▶ Material for the task:
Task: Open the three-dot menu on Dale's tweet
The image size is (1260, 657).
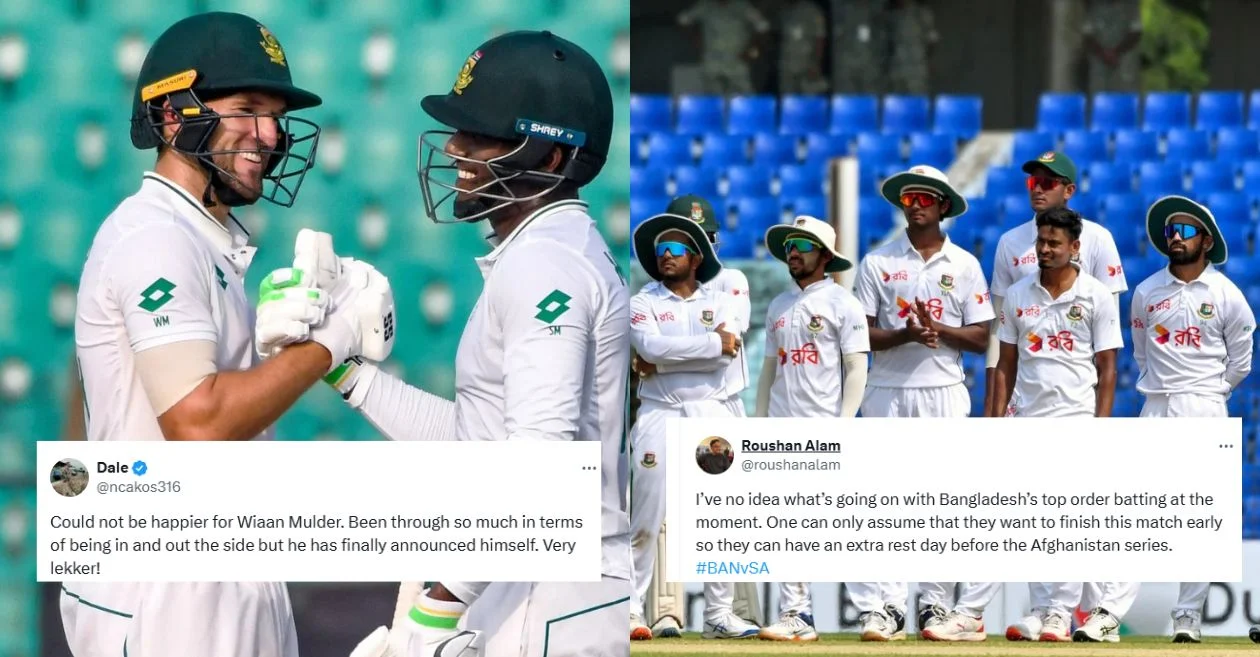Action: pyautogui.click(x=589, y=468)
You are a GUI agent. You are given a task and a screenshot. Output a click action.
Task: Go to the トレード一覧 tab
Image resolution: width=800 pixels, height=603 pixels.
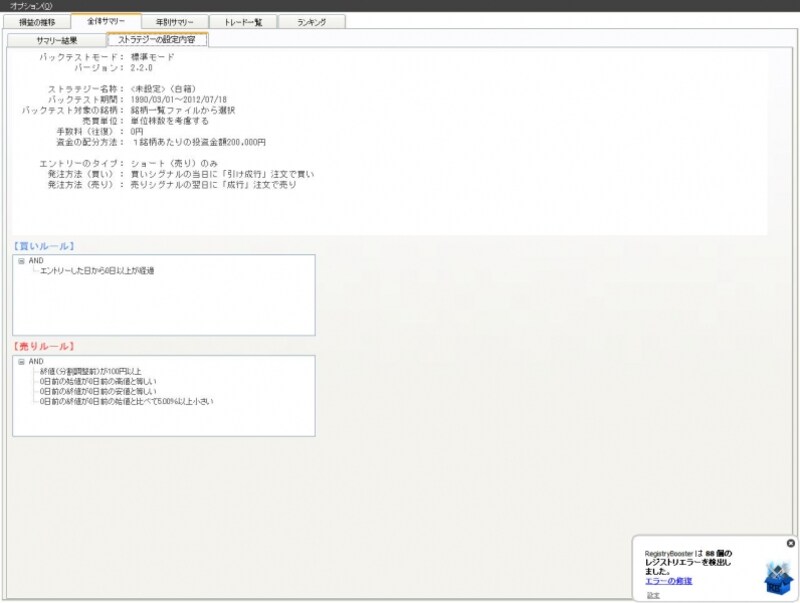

* * *

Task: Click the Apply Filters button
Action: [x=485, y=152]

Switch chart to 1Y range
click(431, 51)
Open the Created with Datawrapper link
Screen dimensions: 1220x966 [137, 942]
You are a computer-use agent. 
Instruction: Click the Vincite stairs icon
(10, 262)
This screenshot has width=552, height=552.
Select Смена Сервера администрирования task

▶ Problem description:
What you give back should be exactly the lines of the data above from the line with "Task: Go to the トレード一覧 tab" through the line with "Image resolution: width=800", both of those included, and nothing more.

▶ Answer space:
Task: Go to the トレード一覧 tab
Image resolution: width=800 pixels, height=603 pixels.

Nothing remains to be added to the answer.